• What the exercise asks: Entries follow. Return each line that contains the word "chart".

*** Opening of Source data ***

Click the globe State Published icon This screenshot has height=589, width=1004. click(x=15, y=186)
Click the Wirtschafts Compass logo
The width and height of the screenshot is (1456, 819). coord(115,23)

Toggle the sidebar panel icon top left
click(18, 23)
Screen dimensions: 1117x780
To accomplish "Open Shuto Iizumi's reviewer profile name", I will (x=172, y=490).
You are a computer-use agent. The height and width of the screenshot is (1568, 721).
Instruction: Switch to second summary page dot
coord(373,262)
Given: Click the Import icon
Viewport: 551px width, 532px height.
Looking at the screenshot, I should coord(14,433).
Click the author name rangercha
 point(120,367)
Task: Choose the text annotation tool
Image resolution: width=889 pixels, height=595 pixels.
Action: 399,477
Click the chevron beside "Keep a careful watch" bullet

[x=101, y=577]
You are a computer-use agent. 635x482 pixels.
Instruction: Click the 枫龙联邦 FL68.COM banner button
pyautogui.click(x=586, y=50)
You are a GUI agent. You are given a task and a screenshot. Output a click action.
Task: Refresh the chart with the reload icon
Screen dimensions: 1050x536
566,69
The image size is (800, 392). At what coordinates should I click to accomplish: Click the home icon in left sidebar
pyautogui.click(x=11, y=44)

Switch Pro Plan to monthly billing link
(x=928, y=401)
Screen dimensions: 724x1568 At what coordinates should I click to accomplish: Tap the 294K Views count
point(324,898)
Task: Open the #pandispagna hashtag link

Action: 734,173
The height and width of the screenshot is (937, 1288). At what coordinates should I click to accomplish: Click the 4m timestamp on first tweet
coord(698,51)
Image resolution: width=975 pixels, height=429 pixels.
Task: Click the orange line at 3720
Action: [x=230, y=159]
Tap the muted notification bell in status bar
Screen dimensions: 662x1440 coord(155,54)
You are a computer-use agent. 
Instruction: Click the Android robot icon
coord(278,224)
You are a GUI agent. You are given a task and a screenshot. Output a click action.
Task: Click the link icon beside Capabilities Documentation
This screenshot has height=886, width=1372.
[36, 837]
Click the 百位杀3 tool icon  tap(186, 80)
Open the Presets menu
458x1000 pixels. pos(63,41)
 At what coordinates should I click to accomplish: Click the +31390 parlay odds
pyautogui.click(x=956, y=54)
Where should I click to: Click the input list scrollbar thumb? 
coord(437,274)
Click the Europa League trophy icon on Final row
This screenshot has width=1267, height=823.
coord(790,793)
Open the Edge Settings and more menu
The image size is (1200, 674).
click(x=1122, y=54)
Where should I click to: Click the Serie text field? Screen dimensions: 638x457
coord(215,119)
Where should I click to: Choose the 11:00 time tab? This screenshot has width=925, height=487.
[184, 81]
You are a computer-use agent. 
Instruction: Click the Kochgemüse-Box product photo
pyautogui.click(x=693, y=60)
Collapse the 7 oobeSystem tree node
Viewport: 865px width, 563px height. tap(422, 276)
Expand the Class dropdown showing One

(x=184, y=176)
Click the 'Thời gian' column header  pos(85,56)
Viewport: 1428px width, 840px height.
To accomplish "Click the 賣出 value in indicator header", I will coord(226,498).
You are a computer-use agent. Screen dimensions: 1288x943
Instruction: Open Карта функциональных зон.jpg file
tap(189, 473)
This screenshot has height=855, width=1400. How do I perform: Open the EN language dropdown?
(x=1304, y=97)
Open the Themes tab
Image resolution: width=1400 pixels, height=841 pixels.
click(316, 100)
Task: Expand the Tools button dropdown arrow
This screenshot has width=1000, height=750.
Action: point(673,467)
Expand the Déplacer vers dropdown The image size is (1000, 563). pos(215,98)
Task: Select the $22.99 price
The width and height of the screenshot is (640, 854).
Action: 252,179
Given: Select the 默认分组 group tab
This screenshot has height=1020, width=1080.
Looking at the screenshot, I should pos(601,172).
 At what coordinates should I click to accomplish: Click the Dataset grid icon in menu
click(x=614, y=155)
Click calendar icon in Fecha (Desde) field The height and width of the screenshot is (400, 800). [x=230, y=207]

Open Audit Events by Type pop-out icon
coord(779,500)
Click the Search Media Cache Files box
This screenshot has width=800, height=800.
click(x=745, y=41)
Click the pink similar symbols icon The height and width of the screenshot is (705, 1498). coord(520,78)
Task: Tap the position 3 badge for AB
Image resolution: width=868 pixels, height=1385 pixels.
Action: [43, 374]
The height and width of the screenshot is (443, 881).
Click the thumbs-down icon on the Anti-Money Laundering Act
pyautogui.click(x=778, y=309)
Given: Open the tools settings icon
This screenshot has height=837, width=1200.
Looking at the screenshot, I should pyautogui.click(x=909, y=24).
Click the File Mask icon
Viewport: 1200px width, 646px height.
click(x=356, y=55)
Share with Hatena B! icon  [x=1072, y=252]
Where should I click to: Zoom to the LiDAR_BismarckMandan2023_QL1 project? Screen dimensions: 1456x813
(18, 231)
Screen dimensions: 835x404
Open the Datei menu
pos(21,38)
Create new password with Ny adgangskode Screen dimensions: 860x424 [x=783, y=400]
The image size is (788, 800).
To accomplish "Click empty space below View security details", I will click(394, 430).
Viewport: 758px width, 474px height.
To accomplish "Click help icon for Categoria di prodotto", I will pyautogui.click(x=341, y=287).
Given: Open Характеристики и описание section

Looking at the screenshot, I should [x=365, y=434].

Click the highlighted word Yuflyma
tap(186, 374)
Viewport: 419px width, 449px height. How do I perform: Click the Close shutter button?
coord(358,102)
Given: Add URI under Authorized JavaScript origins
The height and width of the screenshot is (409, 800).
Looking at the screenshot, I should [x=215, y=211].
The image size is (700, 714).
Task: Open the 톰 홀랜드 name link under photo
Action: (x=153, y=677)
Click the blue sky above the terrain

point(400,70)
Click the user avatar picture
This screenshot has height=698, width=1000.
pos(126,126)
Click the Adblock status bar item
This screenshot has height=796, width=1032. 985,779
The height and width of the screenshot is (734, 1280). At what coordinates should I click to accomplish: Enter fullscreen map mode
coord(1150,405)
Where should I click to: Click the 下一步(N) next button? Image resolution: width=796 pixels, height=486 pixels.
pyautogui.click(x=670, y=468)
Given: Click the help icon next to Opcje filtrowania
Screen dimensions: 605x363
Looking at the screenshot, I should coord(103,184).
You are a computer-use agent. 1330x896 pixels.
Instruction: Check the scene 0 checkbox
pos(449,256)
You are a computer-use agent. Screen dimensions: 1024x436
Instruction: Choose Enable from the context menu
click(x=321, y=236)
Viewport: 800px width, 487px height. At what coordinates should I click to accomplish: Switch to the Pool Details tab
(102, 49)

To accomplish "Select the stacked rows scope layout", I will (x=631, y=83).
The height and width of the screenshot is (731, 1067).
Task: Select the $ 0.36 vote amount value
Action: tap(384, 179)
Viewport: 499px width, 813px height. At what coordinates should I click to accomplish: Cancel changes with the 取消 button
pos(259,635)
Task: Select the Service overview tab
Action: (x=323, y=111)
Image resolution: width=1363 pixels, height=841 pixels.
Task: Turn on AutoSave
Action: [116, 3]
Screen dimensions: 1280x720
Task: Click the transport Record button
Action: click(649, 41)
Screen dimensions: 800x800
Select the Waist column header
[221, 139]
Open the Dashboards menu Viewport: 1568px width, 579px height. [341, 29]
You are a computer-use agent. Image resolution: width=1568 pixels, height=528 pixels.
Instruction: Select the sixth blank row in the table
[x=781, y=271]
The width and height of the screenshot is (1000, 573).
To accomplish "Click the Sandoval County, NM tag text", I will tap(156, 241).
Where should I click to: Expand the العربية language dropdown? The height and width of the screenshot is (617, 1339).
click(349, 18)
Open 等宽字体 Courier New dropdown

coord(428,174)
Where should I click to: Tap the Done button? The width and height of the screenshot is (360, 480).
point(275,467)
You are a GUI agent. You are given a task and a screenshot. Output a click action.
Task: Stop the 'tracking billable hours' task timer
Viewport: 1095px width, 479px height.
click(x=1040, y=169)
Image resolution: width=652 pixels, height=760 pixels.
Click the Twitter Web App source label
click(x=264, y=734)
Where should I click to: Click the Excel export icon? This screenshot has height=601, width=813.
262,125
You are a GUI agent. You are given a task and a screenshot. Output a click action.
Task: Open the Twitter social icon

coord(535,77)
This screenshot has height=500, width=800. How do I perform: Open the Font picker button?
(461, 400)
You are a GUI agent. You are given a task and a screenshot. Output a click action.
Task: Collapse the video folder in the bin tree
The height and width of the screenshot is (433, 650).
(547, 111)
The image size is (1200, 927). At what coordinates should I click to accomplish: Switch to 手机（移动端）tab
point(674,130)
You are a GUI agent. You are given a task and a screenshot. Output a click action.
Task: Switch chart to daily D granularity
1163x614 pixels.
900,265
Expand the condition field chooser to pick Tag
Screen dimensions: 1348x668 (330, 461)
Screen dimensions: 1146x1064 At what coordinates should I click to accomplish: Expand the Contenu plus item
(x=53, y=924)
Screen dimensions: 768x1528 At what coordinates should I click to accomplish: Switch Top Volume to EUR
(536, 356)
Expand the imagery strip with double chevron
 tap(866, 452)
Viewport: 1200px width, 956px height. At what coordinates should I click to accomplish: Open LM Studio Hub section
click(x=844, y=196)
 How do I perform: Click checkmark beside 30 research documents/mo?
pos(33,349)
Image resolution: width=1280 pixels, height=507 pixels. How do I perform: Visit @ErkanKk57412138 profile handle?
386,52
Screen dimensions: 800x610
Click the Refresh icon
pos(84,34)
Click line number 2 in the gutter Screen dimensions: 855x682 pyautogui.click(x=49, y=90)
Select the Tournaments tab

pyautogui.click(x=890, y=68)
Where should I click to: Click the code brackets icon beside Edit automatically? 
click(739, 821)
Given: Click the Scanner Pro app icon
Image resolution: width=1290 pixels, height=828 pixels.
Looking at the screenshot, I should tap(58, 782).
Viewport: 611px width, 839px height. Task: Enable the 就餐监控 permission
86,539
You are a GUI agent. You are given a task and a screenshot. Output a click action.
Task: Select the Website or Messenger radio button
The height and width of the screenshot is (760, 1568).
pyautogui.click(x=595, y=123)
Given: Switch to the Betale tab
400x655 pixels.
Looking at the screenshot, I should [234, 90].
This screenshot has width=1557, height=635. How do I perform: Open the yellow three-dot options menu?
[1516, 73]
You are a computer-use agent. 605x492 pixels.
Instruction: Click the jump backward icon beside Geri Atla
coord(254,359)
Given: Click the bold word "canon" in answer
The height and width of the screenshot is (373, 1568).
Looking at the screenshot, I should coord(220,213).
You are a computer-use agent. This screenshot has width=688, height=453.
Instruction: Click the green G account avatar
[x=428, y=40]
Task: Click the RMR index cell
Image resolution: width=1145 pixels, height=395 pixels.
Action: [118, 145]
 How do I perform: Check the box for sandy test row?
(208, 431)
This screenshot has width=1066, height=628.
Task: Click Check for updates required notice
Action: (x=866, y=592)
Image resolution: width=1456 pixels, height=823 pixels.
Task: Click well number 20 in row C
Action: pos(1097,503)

*** Close of Source data ***

• Solution to this exercise:
Task: Refresh the chart with the reload icon
Task: Switch chart to daily D granularity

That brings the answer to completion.